Arbeitsschutzkonferenz in Reutlingen

Vorschaubild

26.09.2018 IG Metall Baden-Württemberg kritisiert anhaltend hohe Muskel-Skelett-Belastungen am Arbeitsplatz - Arbeitsschutzkonferenz in Reutlingen - Pressemitteilung 54/2018

Reutlingen. Die IG Metall Baden-Württemberg hält die körperlichen Belastungen für Beschäftigte nach wie vor für zu hoch. Trotz Veränderungen im Arbeitsalltag in den vergangenen Jahrzehnten und Präventionsansätzen in zahlreichen Unternehmen, sind Muskel-Skelett-Erkrankungen (MSE) mit knapp 23 Prozent noch immer die häufigste Ursache für Arbeitsunfähigkeit. Zwar sind Belastungen durch Heben, Tragen, Stehen und Sitzen leicht gesunken. Arbeitsbelastungen durch sich wiederholende Bewegungen - etwa in der kurzgetakteten Bandproduktion - haben jedoch zugenommen.

"Das Recht auf Gesundheit ist kein Luxusgut für Schönwetterperioden, sondern ein Menschrecht, für deren Einhaltung Arbeitgeber und Staat zu sorgen haben. Beide werden ihrer Verantwortung derzeit nicht gerecht, kritisiert Hans-Jürgen Urban, geschäftsführendes Vorstandsmitglied der IG Metall.

Verbesserungsbedarf sieht er insbesondere bei den Aufsichtsbehörden: "Auf die gesamte Bundesrepublik hochgerechnet ist ein Aufsichtsbeamter für die Arbeitsschutzkontrolle in etwa 2700 Unternehmen verantwortlich. So kann Prävention nicht funktionieren. Es gibt bei den Aufsichtsbehörden von allem zu wenig: Zu wenig Personal, zu wenig Betriebsbesichtigungen und zu wenig Bußgelder."

Auf der heutigen Arbeitsschutzkonferenz der IG Metall Baden-Württemberg diskutieren rund 300 Arbeitsschützer und Betriebsräte in Reutlingen über aktuelle Entwicklungen im betrieblichen Arbeits- und Gesundheitsschutz. Den Arbeitgebern zufolge haben die Krankmeldungen zwischen 2008 auf 2016 um insgesamt 60 Prozent zugenommen, der volkswirtschaftliche Schaden lag allein im Jahr 2016 bei 75 Milliarden Euro.
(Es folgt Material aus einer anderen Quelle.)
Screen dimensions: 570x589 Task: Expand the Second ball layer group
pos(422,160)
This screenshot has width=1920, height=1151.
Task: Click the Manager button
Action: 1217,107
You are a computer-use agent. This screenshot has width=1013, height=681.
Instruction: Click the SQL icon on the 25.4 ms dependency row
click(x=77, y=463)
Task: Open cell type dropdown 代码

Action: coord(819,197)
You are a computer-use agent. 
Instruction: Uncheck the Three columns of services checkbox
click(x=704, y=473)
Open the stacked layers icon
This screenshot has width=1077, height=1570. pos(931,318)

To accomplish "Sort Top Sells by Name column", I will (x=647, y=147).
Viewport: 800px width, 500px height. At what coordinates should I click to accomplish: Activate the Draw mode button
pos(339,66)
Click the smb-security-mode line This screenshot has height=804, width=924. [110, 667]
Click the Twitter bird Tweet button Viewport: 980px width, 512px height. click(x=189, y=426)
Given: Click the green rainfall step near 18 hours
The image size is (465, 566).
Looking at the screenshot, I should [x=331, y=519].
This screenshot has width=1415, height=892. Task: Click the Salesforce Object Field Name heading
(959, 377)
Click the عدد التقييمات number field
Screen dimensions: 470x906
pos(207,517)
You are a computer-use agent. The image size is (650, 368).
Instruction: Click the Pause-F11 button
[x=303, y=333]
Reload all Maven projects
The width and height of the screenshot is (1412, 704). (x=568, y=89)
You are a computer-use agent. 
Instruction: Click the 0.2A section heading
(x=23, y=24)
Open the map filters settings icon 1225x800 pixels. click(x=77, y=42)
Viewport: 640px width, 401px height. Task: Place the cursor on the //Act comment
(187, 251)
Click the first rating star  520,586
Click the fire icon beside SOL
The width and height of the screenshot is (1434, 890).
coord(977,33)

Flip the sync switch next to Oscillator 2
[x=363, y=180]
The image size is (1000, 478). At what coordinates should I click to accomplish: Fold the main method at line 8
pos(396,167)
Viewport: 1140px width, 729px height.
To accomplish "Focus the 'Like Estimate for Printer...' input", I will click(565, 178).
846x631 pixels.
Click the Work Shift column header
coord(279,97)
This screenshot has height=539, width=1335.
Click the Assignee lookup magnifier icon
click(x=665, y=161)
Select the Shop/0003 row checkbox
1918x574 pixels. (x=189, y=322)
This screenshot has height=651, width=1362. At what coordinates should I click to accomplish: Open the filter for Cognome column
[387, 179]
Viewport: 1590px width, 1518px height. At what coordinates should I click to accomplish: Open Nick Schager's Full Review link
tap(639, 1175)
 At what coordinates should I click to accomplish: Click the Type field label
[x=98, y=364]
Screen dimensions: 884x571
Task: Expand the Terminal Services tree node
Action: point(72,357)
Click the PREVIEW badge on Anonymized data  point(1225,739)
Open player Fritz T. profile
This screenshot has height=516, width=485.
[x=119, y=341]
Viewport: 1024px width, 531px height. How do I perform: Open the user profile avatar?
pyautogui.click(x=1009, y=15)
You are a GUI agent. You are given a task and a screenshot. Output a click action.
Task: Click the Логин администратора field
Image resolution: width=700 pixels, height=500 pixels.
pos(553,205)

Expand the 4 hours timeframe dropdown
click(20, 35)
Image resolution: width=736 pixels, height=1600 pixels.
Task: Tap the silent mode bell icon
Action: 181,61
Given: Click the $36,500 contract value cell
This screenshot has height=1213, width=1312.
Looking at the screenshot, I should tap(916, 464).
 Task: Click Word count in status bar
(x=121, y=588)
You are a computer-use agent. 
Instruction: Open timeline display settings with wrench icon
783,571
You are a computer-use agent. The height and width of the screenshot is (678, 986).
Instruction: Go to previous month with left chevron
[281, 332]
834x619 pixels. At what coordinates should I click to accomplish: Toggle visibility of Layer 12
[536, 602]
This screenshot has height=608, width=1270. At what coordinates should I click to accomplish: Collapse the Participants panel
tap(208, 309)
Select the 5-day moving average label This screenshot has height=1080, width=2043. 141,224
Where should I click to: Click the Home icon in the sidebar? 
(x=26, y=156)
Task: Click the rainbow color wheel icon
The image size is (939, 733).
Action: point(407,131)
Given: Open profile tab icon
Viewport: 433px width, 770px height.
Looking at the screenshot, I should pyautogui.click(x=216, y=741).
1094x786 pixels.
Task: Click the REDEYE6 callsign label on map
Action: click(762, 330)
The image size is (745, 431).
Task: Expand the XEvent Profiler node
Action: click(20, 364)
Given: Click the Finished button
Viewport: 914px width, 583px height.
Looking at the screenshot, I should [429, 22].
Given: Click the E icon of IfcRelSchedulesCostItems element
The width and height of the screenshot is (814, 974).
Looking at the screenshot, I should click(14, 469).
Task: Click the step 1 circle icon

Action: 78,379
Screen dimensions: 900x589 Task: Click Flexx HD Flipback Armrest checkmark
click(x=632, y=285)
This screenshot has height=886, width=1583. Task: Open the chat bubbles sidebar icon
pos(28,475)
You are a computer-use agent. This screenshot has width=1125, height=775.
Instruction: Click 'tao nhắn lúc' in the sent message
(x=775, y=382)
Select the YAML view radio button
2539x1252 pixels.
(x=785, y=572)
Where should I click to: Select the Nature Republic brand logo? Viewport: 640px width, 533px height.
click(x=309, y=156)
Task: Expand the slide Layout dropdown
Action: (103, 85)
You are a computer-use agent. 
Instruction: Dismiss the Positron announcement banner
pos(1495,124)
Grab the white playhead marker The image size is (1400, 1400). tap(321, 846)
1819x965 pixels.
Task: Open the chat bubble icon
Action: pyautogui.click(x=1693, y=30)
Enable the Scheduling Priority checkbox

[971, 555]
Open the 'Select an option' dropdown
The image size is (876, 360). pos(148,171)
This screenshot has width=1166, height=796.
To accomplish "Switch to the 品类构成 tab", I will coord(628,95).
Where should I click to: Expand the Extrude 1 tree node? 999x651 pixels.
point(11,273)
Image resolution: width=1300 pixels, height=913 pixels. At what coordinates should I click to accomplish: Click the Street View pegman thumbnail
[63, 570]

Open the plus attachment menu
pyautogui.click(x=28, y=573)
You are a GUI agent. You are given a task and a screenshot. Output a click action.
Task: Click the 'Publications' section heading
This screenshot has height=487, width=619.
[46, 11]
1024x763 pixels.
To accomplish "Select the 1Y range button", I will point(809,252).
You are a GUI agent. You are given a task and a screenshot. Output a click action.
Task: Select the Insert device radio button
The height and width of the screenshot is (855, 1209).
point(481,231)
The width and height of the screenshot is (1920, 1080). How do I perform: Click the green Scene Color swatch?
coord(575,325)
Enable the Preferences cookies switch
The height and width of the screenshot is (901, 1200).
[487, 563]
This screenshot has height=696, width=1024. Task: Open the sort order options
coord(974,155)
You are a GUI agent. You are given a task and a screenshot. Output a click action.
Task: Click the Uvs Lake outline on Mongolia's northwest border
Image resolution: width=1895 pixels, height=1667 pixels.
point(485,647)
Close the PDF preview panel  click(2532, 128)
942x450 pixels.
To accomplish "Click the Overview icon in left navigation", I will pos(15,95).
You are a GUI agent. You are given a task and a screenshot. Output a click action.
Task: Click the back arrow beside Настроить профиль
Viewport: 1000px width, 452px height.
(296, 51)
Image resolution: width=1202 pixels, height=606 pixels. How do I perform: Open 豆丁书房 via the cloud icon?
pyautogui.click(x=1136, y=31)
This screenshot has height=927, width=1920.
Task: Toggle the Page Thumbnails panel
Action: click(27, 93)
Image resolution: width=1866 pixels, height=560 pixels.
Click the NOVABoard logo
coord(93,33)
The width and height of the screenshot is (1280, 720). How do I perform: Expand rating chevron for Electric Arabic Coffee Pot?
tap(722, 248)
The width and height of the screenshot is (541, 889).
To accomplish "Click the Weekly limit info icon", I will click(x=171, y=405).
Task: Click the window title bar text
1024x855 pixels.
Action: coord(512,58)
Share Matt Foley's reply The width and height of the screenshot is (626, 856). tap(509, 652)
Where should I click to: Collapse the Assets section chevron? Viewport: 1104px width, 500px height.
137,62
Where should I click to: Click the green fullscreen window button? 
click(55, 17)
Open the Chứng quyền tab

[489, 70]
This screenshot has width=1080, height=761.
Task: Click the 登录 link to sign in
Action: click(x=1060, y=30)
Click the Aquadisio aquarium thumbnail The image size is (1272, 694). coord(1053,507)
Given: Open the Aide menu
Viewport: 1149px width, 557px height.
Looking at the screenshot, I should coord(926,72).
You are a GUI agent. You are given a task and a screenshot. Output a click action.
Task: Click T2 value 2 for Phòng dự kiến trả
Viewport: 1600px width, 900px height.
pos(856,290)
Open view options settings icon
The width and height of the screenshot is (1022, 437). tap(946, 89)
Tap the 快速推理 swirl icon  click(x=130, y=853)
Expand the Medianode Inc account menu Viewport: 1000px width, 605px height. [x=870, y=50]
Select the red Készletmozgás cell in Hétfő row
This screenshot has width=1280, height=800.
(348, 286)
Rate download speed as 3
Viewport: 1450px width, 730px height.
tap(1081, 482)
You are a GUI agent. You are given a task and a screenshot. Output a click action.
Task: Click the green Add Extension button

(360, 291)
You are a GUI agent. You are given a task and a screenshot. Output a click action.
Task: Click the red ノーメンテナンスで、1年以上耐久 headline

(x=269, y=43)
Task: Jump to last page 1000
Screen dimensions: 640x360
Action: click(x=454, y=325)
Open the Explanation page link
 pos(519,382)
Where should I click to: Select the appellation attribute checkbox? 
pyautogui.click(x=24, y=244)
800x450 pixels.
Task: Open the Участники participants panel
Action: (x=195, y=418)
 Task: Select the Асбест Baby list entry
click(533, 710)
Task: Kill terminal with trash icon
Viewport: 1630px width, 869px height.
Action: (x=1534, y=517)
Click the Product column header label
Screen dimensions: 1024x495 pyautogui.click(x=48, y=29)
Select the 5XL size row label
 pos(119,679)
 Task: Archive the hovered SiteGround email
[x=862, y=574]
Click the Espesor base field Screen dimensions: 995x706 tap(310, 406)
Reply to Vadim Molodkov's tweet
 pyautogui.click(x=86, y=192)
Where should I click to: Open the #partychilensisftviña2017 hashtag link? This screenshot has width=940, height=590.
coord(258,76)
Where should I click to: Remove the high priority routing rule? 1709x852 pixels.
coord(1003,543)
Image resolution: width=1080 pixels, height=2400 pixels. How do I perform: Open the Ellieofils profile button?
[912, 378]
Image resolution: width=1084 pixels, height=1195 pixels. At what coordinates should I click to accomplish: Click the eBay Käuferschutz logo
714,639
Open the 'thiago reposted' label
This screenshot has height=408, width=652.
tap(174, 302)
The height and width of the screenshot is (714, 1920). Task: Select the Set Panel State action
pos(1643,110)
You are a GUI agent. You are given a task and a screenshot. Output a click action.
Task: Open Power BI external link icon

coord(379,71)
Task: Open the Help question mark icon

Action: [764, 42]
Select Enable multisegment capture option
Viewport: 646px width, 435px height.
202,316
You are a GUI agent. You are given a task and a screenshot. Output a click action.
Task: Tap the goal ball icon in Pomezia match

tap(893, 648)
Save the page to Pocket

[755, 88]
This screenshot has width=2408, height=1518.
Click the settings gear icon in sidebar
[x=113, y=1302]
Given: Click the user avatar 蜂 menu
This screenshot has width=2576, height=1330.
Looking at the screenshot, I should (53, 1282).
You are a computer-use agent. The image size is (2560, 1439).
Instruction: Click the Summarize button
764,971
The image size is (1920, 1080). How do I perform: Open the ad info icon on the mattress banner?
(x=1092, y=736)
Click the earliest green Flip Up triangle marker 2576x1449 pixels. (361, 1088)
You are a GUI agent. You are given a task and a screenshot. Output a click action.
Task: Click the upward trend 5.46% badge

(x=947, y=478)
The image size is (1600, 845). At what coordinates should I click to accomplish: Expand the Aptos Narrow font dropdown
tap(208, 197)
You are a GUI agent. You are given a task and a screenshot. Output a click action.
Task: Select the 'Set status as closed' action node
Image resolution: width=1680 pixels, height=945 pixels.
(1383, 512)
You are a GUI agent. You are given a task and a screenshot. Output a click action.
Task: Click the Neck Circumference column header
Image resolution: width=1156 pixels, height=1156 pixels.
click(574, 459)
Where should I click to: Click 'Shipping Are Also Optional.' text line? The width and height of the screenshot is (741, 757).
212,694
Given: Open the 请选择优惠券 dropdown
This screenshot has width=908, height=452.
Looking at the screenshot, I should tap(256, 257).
Das liegt neben der gestiegenen Zahl an Erwerbstätigen und zunehmend älteren Belegschaften auch an anhaltend hohen physischen und psychischen Belastungen.

Mit der Verpflichtung zur Gefährdungsbeurteilung hat der Gesetzgeber einen Rahmen geschaffen, um vorhandenen physischen und psychischen Belastungen am Arbeitsplatz vorzubeugen, beziehungsweise diese zu beheben. Welche rechtlichen Hebel und methodischen Instrumente es dafür gibt, steht im Mittelpunkt der Beiträge, Fachforen und Diskussionen der Konferenz. Ein wichtiges Kriterium für die betrieblichen Interessensvertreter und Arbeitsschützer ist dabei stets deren Praxistauglichkeit - insbesondere bei der Handhabung von Lasten, Steharbeit in der Produktion und sitzenden Bürotätigkeiten.

Zudem werden Belastungen in Arbeitszeitmodellen wie Schichtarbeit thematisiert, auch im Hinblick auf die zu erwartenden Verbesserungen durch den Tarifabschluss in der Metall- und Elektroindustrie. Sebastian Fay, Tarifsekretär der IG Metall Baden-Württemberg: "Die verkürzte Vollzeit ermöglicht allen Beschäftigten ab 2019, ihre Arbeitszeit zeitlich begrenzt abzusenken. Das Wahlrecht auf zusätzliche freie Tage anstelle von Entgelt stellt unter anderem für Beschäftigte in Schichtarbeit eine zusätzliche Möglichkeit zur Entlastung dar. Das ist ein wichtiger Meilenstein nicht nur in der Arbeitszeitpolitik, sondern auch in Richtung guter Arbeit."